A semaglutida, utilizada para controle de glicose, é garantidamente responsável por causar enjoo em usuários.
Na análise da semaglutida, utilizada para controle de glicose, a bióloga Suzana Herculano-Houzel expõe que o enjoo não é um mero efeito colateral, mas uma consequência esperada do uso.
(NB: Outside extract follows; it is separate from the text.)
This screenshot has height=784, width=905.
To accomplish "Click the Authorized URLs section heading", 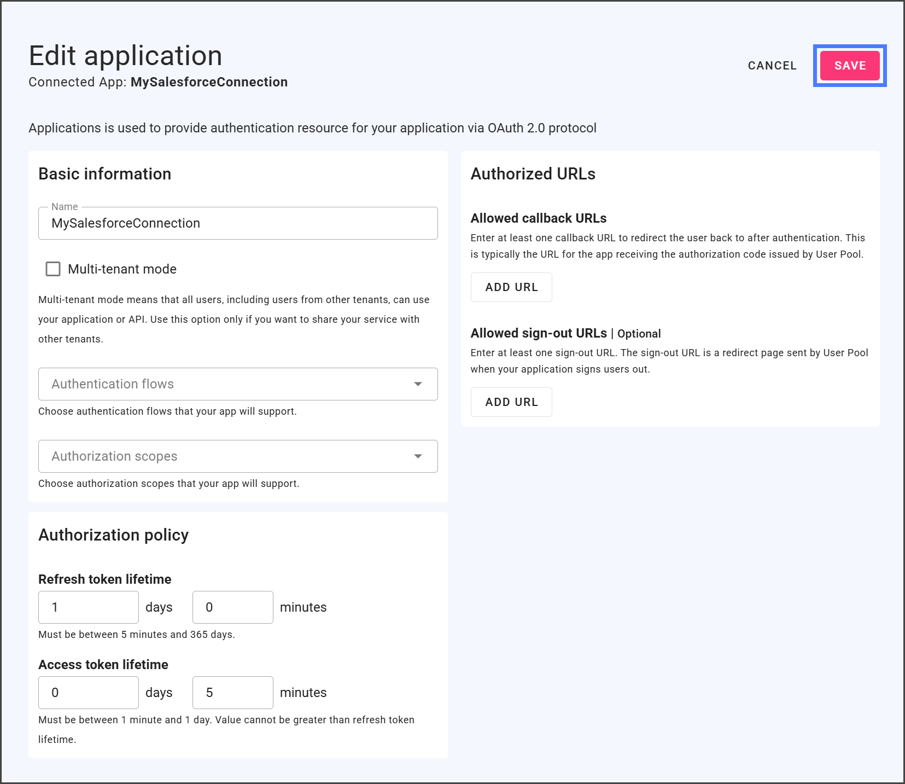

A medicação, que simula o hormônio GLP-1, provoca náuseas em pacientes, um efeito garantido devido à sua ação prolongada no organismo, que ativa áreas do cérebro responsáveis pelo vômito.
O impacto da semaglutida
A medicação, amplamente usada no tratamento de diabetes, tem como função promover a saciedade ao simular o GLP-1. Contudo, essa simulação também resulta na ativação do “centro do vômito” no cérebro, levando a episódios de náusea em muitos usuários, como evidenciado na experiência do marido da autora, que lidou com enjoo constante após as injeções de Ozempic.
Experiências e alternativas
Após buscar alternativas, o marido da autora conseguiu controlar a glicose sem os efeitos colaterais indesejados da semaglutida. Essa transição ressalta a importância de considerar não apenas a eficácia, mas também os efeitos adversos das medicações. A narrativa da autora busca alertar sobre a necessidade de uma abordagem crítica em relação ao uso de semaglutida e similares, que podem trazer mais desconforto do que benefícios para certos pacientes.
Considerações finais
A análise de Herculano-Houzel enfatiza a complexidade do tratamento com semaglutida, destacando que os profissionais de saúde devem estar cientes dos efeitos colaterais potenciais e discutir opções alternativas com seus pacientes. A saúde não deve ser comprometida por tratamentos que prometem resultados rápidos, mas que podem acarretar outros problemas.